Schools aren’t stupid. They know they can use our kids’ bug-eyed cuteness as a lethal money-making weapon. The guilt of having to say, “No” to some kid on your doorstep, or even worse, your kid, hell-bent on earning that limo ride to Chuck E. Cheese, would be a real kick in the literal or metaphorical ballsack.
And, yes, we know the money goes toward a good cause and ultimately benefits our children and community, but that doesn’t make the entire ordeal any less insufferable.
Gone are the days of daydreaming for that Rose Art kit; today kids are trying to score things like fidget spinners and iPods. What a time to be alive.
The plus side is, there are Twitter parents who can help make you laugh by saying what we all really want to. Enjoy commiserating with these funny parents on an epic bitch-a-thon in lieu of that jog-a-thon.
Dad, we only have 248 more candles to sell for the free Apple watch. Can you text your friends? pic.twitter.com/EfY3TqrpVq
— Bottlerocket (@bottlerocket) September 12, 2017
Me: So when is this fundraiser money due?
9yo: Today? Or maybe another day?
-Why I never know what's going on at school.— Meredith (@PerfectPending) September 22, 2015
My kid brought home a school fundraiser packet in case anyone wants a $43 roll of wrapping paper or an $80 candle.

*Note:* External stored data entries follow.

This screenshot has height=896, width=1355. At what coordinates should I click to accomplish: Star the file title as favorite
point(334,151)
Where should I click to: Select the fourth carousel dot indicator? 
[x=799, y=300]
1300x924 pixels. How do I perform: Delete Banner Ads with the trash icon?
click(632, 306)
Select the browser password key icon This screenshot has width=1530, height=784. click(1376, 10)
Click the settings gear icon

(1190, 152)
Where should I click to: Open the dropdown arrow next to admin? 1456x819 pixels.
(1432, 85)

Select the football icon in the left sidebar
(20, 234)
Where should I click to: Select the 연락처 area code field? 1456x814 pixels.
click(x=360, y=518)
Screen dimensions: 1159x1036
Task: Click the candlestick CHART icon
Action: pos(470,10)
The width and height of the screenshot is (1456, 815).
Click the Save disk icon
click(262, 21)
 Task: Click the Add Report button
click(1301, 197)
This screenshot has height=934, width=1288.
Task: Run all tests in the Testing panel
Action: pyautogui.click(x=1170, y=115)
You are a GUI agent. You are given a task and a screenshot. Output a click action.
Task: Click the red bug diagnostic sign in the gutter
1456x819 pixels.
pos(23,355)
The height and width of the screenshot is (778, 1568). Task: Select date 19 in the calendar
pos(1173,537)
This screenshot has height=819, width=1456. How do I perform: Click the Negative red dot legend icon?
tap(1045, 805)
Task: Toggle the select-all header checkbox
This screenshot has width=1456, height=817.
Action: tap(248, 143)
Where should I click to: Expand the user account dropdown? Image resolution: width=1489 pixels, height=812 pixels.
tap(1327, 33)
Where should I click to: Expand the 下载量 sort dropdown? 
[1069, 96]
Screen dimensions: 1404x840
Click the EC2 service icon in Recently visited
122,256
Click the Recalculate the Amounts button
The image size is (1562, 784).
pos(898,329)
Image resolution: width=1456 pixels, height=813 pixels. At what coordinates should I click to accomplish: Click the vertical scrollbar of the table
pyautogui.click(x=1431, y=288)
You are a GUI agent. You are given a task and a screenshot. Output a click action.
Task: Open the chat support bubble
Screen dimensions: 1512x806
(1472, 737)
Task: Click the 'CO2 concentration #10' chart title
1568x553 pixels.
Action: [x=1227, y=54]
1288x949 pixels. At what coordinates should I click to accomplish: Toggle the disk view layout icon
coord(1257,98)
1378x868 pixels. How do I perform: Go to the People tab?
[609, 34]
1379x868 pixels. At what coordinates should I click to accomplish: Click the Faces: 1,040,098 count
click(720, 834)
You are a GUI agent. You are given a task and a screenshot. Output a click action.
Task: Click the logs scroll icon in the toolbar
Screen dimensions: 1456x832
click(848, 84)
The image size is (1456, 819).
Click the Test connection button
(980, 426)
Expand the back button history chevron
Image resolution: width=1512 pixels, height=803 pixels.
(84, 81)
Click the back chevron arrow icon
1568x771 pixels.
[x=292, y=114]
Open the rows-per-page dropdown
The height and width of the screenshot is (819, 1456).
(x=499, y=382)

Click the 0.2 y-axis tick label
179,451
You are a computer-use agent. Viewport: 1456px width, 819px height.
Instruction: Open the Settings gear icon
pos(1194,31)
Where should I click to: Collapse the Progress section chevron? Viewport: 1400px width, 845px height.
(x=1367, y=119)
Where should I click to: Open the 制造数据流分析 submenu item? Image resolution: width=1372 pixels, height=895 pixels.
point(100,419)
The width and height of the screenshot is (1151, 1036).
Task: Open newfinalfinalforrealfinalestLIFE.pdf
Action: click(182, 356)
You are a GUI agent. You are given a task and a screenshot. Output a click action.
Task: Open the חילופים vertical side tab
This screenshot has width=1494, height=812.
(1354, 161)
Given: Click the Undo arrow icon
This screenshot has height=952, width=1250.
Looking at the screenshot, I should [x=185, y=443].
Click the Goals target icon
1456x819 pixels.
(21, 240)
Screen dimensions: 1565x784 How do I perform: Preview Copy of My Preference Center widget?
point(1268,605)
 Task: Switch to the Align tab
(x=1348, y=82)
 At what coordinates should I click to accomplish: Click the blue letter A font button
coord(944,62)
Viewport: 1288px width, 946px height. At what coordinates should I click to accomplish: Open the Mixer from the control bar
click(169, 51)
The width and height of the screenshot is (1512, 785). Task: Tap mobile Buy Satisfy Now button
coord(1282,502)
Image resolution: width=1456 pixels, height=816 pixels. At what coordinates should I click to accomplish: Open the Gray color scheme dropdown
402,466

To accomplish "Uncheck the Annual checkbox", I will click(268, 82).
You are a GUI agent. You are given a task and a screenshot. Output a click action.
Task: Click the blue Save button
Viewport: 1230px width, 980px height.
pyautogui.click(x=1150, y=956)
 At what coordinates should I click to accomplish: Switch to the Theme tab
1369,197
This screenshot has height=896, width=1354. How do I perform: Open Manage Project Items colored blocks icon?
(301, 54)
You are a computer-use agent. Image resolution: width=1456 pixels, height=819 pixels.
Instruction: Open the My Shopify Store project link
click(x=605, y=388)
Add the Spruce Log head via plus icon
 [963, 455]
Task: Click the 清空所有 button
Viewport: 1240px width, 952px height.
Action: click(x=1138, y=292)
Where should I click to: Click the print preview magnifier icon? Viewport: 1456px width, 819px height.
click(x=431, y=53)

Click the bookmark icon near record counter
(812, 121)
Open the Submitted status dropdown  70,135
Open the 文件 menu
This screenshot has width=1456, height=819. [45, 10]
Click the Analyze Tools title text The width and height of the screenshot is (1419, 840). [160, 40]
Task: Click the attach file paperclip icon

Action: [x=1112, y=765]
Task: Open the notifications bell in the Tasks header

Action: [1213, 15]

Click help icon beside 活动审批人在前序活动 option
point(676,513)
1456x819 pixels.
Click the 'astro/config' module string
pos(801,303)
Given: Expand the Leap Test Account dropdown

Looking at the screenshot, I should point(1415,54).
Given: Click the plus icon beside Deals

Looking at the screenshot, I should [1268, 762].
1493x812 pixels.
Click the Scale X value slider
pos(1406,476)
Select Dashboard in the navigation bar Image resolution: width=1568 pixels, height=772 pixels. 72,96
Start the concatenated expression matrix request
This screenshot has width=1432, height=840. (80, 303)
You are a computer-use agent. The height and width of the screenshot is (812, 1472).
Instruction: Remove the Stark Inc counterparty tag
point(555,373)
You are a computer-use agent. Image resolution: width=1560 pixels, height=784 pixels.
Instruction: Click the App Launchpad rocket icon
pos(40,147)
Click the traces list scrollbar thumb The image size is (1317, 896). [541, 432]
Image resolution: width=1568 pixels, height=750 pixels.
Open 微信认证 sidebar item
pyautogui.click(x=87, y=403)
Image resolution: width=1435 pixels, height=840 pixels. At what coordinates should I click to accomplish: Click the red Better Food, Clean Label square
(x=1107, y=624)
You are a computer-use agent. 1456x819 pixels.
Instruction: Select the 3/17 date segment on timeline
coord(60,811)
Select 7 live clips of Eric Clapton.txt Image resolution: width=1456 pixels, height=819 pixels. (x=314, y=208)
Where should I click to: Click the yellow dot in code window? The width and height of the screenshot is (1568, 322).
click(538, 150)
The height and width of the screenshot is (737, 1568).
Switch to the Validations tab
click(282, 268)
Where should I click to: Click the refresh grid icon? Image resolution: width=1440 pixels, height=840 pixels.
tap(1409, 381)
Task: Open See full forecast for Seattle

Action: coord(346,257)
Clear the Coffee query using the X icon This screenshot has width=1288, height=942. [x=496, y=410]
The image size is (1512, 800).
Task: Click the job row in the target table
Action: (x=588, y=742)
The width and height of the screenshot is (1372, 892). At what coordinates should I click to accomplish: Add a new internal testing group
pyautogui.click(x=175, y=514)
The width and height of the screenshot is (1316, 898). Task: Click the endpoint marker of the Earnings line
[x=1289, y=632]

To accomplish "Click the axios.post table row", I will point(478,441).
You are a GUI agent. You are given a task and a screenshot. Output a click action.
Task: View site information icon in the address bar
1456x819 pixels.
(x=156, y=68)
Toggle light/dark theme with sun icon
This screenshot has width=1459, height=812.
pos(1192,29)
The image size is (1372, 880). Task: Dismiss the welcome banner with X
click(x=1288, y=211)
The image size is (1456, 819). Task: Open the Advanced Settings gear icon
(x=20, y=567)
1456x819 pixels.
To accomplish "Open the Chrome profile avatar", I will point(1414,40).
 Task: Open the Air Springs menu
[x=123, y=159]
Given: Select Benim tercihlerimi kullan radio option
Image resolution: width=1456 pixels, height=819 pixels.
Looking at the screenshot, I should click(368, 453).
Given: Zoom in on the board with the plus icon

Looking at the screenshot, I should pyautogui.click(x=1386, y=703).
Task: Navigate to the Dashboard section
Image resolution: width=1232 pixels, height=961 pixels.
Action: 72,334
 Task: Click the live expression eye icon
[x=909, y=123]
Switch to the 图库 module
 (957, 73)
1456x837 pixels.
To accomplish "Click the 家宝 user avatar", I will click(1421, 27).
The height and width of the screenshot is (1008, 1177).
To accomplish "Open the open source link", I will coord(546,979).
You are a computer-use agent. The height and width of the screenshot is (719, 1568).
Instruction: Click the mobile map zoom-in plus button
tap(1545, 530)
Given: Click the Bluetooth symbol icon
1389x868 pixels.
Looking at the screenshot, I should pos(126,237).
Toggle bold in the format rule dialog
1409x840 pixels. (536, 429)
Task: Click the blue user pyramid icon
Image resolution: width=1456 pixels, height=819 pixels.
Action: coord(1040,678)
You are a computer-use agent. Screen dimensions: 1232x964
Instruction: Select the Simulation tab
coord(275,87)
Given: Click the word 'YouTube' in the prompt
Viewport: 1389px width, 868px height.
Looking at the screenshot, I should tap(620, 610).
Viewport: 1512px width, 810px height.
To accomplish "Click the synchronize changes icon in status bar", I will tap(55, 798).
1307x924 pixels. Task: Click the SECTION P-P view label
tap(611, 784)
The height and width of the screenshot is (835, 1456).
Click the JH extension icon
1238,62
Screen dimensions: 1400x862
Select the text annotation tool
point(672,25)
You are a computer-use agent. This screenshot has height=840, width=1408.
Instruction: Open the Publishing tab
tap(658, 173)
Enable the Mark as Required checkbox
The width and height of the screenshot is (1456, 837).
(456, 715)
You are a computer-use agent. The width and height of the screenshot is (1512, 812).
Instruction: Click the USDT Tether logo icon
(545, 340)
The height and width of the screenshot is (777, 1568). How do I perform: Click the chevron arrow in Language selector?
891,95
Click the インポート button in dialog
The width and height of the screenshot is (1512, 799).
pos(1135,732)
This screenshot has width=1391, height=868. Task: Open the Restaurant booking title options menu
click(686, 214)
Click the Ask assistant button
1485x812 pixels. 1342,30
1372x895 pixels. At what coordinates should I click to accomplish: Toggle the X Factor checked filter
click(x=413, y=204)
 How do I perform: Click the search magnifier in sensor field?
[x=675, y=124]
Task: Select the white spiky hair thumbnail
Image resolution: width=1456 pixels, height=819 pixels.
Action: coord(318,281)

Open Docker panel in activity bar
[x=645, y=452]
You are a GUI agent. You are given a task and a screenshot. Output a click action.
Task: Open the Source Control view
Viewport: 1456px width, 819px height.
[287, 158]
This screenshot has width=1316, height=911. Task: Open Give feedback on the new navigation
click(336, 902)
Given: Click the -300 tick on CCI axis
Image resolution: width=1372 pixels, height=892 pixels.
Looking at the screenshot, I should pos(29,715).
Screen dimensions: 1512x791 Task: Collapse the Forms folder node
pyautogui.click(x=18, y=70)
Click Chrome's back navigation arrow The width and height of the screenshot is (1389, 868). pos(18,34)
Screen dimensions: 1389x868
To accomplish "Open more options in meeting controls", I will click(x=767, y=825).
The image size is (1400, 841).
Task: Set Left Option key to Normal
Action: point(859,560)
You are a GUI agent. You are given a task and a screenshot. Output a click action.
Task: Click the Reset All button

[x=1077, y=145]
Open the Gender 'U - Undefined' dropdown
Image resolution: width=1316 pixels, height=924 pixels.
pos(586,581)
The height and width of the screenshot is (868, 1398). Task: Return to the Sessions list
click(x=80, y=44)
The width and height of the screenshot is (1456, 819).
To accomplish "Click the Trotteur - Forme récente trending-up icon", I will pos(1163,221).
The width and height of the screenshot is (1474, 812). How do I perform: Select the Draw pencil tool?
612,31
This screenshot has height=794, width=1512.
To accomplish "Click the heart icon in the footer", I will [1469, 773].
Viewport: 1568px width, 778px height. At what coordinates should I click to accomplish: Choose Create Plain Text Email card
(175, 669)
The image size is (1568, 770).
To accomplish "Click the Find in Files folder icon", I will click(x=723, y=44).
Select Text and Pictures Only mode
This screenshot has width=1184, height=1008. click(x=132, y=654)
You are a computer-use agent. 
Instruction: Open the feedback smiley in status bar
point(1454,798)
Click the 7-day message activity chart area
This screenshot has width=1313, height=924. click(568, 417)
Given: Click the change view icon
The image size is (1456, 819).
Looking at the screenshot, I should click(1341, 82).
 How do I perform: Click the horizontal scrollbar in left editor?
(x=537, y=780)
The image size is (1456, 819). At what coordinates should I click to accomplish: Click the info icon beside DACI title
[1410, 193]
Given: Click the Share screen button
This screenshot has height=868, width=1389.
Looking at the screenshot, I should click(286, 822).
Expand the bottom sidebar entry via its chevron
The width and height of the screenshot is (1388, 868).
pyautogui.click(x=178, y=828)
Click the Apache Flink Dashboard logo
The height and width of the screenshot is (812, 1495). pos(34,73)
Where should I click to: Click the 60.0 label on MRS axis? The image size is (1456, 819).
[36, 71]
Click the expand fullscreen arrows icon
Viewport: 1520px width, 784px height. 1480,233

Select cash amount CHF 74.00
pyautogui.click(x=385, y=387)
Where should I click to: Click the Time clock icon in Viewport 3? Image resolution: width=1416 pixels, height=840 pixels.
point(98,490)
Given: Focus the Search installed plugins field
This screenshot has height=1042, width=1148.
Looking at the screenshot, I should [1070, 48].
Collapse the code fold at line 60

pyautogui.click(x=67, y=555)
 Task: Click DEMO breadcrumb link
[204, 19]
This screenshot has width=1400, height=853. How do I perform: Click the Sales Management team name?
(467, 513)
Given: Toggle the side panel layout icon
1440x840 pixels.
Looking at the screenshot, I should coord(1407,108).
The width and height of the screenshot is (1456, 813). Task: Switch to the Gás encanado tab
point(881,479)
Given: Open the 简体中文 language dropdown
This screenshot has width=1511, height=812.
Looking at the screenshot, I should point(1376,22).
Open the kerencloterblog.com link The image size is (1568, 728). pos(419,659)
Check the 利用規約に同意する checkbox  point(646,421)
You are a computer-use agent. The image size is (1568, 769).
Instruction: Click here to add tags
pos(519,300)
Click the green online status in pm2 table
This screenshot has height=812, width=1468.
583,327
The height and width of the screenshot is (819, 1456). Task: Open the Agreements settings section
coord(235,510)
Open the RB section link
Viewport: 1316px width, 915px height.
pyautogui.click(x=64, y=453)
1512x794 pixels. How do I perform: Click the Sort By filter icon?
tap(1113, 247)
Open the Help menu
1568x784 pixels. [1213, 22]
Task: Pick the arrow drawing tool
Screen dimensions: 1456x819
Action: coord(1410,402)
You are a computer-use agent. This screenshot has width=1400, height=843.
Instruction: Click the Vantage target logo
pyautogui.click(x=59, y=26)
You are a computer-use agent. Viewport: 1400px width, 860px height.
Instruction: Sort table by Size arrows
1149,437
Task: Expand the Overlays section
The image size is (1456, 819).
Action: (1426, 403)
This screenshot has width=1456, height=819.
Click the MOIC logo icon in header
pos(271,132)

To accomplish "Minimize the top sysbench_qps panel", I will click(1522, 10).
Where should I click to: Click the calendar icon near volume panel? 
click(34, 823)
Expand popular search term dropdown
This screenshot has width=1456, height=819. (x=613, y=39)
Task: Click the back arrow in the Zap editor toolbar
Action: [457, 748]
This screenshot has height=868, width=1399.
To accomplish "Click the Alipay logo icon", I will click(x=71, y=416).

— Simon Holland (@simoncholland) August 23, 2017
They say I'm too much of a competitive mom but I think kids need encouragement
I SAID SWEEP THE LEG, LILY!-Ma'am, this is just a bake sale
— Marl (@Marlebean) September 22, 2015
School fundraisers be like, "For every second you stay on El Diablo, this year's deadliest rodeo bull, your child earns an expired coupon."
— Mommy Cusses (@mommy_cusses) March 2, 2017
Veteran Parenting Tip:
Friends don't make friends buy school fundraiser wrapping paper.
— Stephanie Ortiz (@Six_Pack_Mom) September 11, 2017
If schools really wanted to rake in some serious money from parents they'd swap the Yankee Candle fundraisers for Liquor, Beer & Wine.
— Rodney Lacroix (@RodLacroix) March 7, 2017
PTA: This fun-run is the ONLY fundraiser we do.
Also, the PTA: organizes basket raffle, sells spirit wear, sells build-a-bear knock-offs…— Sara Says Stop (@PetrickSara) March 21, 2017
Oh, hey neighbor. Your kid needs to move three cases of popcorn to get to band camp? Probably sorry you said I look tired last week.
— Burning Mom (@MomOnFire) May 6, 2017
Sitting outside Bob Evan's by the highway for pre-arranged fundraiser pie pickups from the back of my minivan is the sketchiest I get.
— Mary (@AnniemuMary) November 23, 2016
It's all fun & games until your kid comes home from their first day of school & says "fundraiser."
— Sarcastic Mommy (@sarcasticmommy4) August 22, 2017
My daughter sold the school's fundraiser door-to-door with no coat, no shoes, and teeth chattering.
It's like she just knew what to do.
— Julie Burton (@ksujulie) January 20, 2017
*shows up to PTA fundraiser sporting tasteful sideboob*
— Val (@ValeeGrrl) September 30, 2015
https://twitter.com/House_Feminist/status/855452871277412352
Now, get out there and stand awkwardly in a bunch of strangers’ driveways while your child swindles homeowners out of their hard-earned cash.